Previous metamaterial efforts have created artificial atoms composed of two constituents – one that interacts with the electric field, and one for the magnetic. A drawback to this combination approach is that the individual constituents interact with different colours of light, and it is typically difficult to make them overlap over a broad range of wavelengths.
Dionne's group set about designing a single metamaterial 'atom' with characteristics that would allow it to efficiently interact with both the electric and magnetic components of light.
The group arrived at the new shape using transformation optics. They began with a two-dimensional, planar structure that had the desired optical properties, but was infinitely extended (and so would not be a good 'atom' for a metamaterial).
Then, much like a cartographer transforms a sphere into a flat plane when creating a map, the group 'folded' the two-dimensional infinite structure into a three-dimensional nanoscale object, preserving the original optical properties.
The transformed object is shaped like a crescent moon, narrow at the tips and thick in the centre; the metamaterial consists of these nanocrescent 'atoms' arranged in a periodic array.
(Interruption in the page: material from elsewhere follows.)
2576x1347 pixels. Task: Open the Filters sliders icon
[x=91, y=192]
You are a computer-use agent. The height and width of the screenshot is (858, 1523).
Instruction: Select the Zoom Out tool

As currently designed, the metamaterial exhibits a negative refractive index over a wavelength range of roughly 250 nanometres in multiple regions of the visible and near-infrared spectrum. The researchers said that a few tweaks to its structure would make this metamaterial useful across the entire visible spectrum.
The geometry of the crescent could be tuned, or the atom's size shrunk, so that the metamaterial would cover the full visible light range, from 400 to 700 nanometres.
Manufacturing the metamaterial over extremely large areas could be problematic, but the authors are excited about the research opportunities the new material will open.